Tag Archives: Camus

Literature Masterclass: Time & Tense

Approaching a text in a foreign language for the first time can be both exciting and daunting at once. How do we begin to analyse the way the text works? What should we pay attention to in terms of linguistic features and the structure of the text?

One of the simplest but also most important aspects of a text we can analyse is the tense in which it is written. Tenses are something we are aware of from day one when we are learning a foreign language: indeed, as non-native speakers we are perhaps more aware of different tenses in a foreign language than we are in our mother tongues. But sometimes, when we are focussing intently on an unfamiliar grammatical system, it can be easy to lose sight of how that grammar can be used for literary effect.

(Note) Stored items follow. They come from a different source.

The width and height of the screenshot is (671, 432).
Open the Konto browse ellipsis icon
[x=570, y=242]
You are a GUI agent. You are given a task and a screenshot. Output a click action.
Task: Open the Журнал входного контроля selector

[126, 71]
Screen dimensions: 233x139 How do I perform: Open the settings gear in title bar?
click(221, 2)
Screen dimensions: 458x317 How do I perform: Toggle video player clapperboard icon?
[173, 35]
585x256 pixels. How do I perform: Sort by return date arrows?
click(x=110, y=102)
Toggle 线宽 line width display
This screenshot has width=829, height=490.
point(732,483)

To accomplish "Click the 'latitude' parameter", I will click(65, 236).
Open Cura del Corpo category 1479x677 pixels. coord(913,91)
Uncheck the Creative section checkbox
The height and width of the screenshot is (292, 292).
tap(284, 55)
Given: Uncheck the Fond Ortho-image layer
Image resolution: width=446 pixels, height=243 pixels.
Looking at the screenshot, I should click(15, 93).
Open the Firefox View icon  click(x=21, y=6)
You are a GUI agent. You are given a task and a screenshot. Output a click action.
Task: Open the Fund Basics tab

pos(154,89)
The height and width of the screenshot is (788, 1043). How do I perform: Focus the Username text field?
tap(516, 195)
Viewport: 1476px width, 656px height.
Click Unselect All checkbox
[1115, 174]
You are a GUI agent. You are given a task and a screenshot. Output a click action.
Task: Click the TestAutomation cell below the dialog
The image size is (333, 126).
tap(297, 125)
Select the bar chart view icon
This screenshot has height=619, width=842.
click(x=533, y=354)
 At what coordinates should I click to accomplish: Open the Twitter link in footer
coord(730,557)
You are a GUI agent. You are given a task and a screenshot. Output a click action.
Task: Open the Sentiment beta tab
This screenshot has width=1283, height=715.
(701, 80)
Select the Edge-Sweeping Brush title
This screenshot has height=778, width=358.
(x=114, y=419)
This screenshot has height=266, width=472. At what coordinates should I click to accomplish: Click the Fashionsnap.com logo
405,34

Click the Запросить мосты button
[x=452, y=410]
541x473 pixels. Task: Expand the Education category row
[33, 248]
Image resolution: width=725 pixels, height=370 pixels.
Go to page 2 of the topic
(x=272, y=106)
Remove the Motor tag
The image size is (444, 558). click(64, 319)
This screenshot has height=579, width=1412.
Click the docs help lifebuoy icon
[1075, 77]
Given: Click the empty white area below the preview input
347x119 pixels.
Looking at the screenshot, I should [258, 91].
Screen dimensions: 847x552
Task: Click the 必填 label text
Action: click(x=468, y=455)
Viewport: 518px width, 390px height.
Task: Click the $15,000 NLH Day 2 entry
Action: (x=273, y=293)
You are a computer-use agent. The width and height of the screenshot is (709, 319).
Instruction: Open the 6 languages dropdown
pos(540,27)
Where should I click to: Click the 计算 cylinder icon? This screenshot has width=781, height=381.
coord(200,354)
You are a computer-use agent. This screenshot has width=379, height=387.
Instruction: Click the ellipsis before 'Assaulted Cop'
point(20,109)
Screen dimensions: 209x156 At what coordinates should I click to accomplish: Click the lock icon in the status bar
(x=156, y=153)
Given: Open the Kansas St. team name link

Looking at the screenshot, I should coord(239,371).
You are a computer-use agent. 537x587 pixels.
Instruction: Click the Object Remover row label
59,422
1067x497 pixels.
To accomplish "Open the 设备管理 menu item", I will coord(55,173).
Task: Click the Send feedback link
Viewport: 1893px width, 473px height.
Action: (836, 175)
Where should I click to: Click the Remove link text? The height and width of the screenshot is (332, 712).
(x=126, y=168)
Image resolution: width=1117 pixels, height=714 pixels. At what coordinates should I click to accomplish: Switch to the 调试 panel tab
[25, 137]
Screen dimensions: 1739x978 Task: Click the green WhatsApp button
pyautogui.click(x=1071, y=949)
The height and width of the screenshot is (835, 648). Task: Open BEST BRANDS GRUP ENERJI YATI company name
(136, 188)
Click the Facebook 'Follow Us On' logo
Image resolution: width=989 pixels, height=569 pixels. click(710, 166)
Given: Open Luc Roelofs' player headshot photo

In the presentation below, Dr Simon Kemp, Tutor in French at Somerville College, gives an introduction to Time and Tense in French literature. Focussing on a few extracts from texts on the A Level syllabus, he takes us through some of the various effects the use of different tenses can produce.

L’Étranger: When does Meursault tell his story? (Part Two)

posted by Simon Kemp

Last week we saw the slippery way in which Meursault tells his story from different points along the way, without drawing attention to the fact that he’s doing it.

I left you with the opening lines of the story, which contain the first of Meursault’s time-slips, with an invitation to look at the verb tenses and catch him in the act.

Here’s the passage again, with all the verbs in different colours used to highlight the présent, futur, passé composé, imparfait and futur antérieur (‘will have done’) tenses:

Aujourd’hui, maman est morte. Ou peut-être hier, je ne sais pas. J’ai reçu un télégramme de l’asile: “Mère décédée. Enterrement demain. Sentiments distingués.” Cela ne veut rien dire. C’était peut-être hier.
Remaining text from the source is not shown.